Records for processing below:

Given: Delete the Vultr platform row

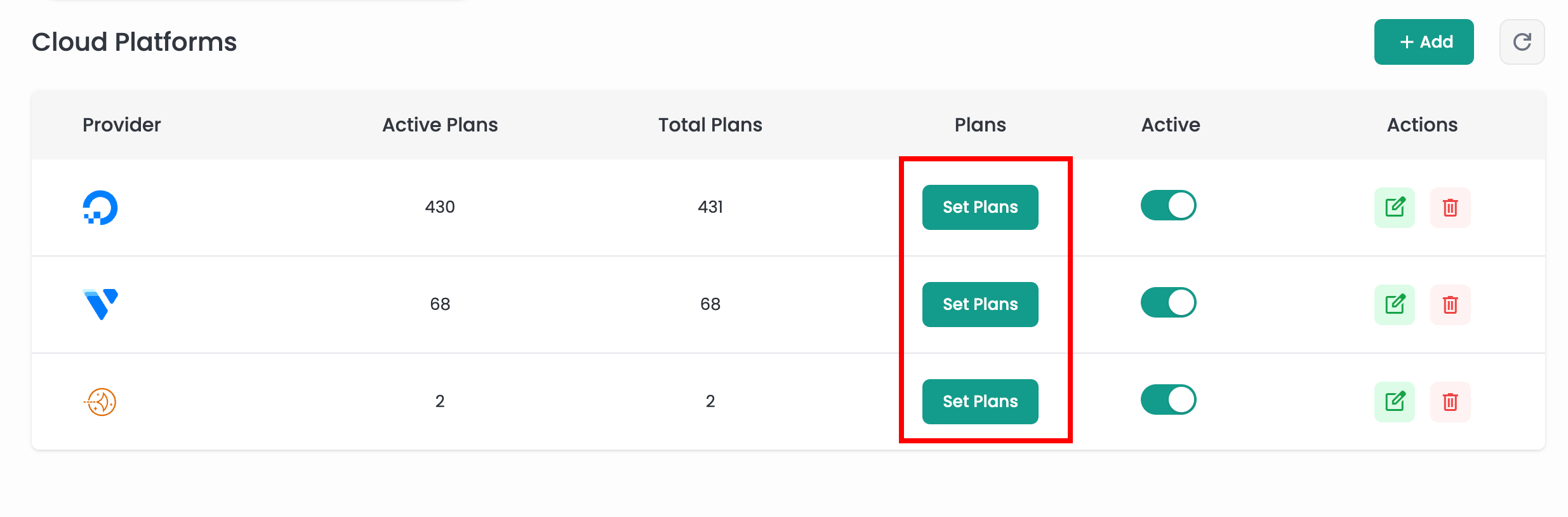Looking at the screenshot, I should pos(1450,305).
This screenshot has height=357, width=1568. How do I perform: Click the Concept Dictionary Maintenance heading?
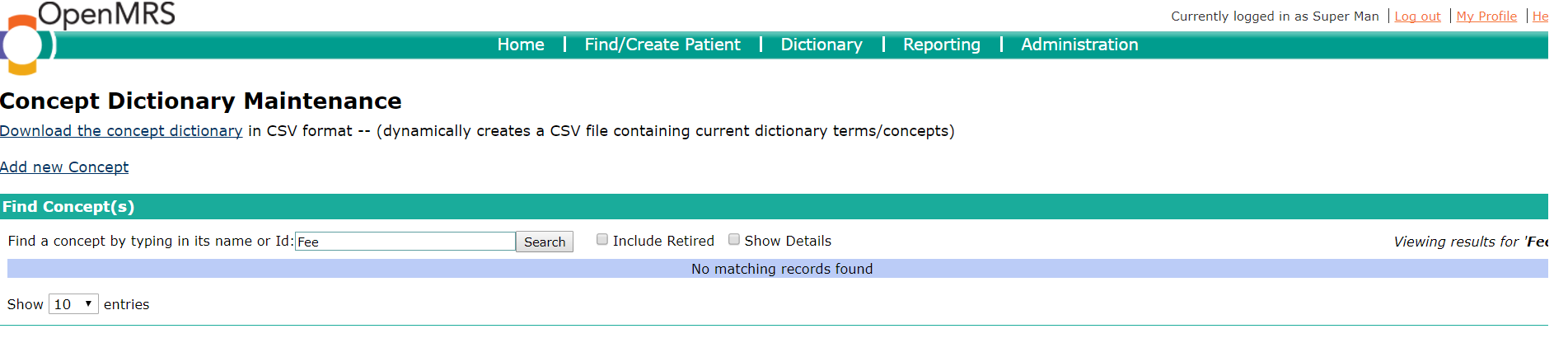click(201, 101)
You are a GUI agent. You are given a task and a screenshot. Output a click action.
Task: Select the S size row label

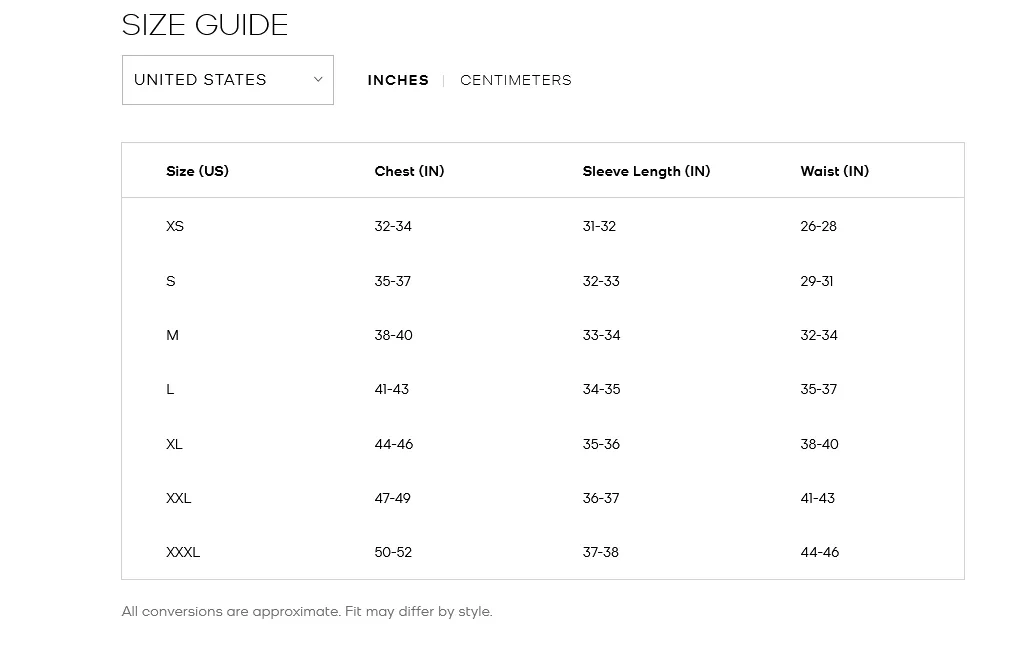click(x=171, y=281)
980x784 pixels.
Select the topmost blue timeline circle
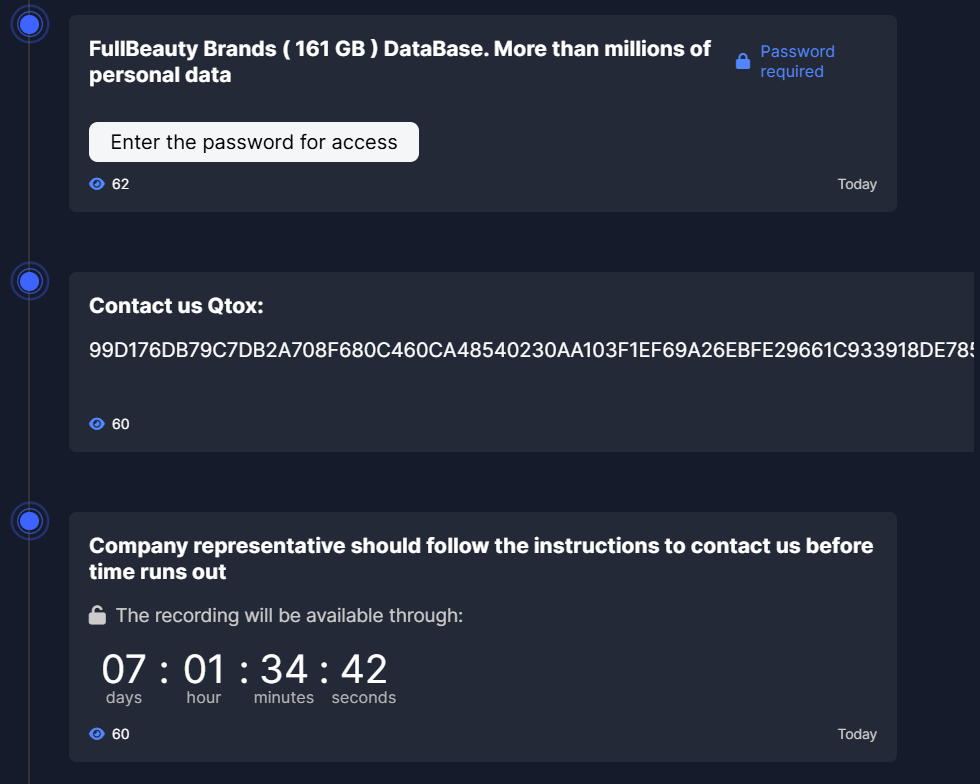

End of Records for processing.

- What you need to do: The line containing "Task: Select the S size row label" marks the start: set down exactly that line and every line after it through the last line of the data, without any pictures.

- Response to this task:
Task: Select the S size row label

click(x=171, y=281)
980x784 pixels.
Select the topmost blue timeline circle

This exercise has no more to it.